Top of Materials provided

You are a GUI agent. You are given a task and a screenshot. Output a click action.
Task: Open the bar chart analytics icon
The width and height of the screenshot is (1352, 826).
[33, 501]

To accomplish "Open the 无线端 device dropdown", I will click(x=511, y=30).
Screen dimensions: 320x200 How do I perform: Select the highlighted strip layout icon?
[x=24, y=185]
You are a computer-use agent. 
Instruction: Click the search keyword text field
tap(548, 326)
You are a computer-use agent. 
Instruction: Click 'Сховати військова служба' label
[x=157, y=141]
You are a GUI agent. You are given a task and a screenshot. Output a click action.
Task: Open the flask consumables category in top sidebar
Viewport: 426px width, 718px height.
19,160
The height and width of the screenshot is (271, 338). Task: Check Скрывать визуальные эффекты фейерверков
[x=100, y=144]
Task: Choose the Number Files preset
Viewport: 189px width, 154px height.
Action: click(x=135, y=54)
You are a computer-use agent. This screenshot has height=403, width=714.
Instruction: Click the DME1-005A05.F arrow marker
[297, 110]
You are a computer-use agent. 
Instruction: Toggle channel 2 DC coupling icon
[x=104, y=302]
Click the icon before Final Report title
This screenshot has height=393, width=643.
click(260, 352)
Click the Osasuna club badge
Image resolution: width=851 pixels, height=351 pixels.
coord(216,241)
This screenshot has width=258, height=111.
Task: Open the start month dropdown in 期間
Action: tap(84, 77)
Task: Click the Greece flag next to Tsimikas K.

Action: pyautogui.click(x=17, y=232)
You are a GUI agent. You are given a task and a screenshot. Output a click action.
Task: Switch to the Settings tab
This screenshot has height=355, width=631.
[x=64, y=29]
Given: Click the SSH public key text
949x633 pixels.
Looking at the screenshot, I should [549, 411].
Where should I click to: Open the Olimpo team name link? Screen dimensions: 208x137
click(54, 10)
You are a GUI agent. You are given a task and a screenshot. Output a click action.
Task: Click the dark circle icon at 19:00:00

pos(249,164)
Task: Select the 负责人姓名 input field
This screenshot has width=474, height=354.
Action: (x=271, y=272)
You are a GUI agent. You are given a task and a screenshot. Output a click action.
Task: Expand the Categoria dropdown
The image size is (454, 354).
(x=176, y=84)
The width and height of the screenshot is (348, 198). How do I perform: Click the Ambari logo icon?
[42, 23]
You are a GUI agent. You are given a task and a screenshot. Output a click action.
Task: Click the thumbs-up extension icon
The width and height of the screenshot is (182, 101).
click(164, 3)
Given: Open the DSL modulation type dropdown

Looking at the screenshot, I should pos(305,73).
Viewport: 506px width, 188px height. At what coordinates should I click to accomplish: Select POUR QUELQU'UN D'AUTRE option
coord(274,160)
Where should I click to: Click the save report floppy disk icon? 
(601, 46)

Bottom of Materials provided

### Exercise details
The expected response reproduces all of the data precisely.

### Exercise result
You are a GUI agent. You are given a task and a screenshot. Output a click action.
Task: Open the bar chart analytics icon
The width and height of the screenshot is (1352, 826).
[33, 501]

To accomplish "Open the 无线端 device dropdown", I will click(x=511, y=30).
Screen dimensions: 320x200 How do I perform: Select the highlighted strip layout icon?
[x=24, y=185]
You are a computer-use agent. 
Instruction: Click the search keyword text field
tap(548, 326)
You are a computer-use agent. 
Instruction: Click 'Сховати військова служба' label
[x=157, y=141]
You are a GUI agent. You are given a task and a screenshot. Output a click action.
Task: Open the flask consumables category in top sidebar
Viewport: 426px width, 718px height.
19,160
The height and width of the screenshot is (271, 338). Task: Check Скрывать визуальные эффекты фейерверков
[x=100, y=144]
Task: Choose the Number Files preset
Viewport: 189px width, 154px height.
Action: click(x=135, y=54)
You are a computer-use agent. This screenshot has height=403, width=714.
Instruction: Click the DME1-005A05.F arrow marker
[297, 110]
You are a computer-use agent. 
Instruction: Toggle channel 2 DC coupling icon
[x=104, y=302]
Click the icon before Final Report title
This screenshot has height=393, width=643.
click(260, 352)
Click the Osasuna club badge
Image resolution: width=851 pixels, height=351 pixels.
coord(216,241)
This screenshot has width=258, height=111.
Task: Open the start month dropdown in 期間
Action: tap(84, 77)
Task: Click the Greece flag next to Tsimikas K.

Action: pyautogui.click(x=17, y=232)
You are a GUI agent. You are given a task and a screenshot. Output a click action.
Task: Switch to the Settings tab
This screenshot has height=355, width=631.
[x=64, y=29]
Given: Click the SSH public key text
949x633 pixels.
Looking at the screenshot, I should [549, 411].
Where should I click to: Open the Olimpo team name link? Screen dimensions: 208x137
click(54, 10)
You are a GUI agent. You are given a task and a screenshot. Output a click action.
Task: Click the dark circle icon at 19:00:00

pos(249,164)
Task: Select the 负责人姓名 input field
This screenshot has width=474, height=354.
Action: (x=271, y=272)
You are a GUI agent. You are given a task and a screenshot. Output a click action.
Task: Expand the Categoria dropdown
The image size is (454, 354).
(x=176, y=84)
The width and height of the screenshot is (348, 198). How do I perform: Click the Ambari logo icon?
[42, 23]
You are a GUI agent. You are given a task and a screenshot. Output a click action.
Task: Click the thumbs-up extension icon
The width and height of the screenshot is (182, 101).
click(164, 3)
Given: Open the DSL modulation type dropdown

Looking at the screenshot, I should pos(305,73).
Viewport: 506px width, 188px height. At what coordinates should I click to accomplish: Select POUR QUELQU'UN D'AUTRE option
coord(274,160)
Where should I click to: Click the save report floppy disk icon? 
(601, 46)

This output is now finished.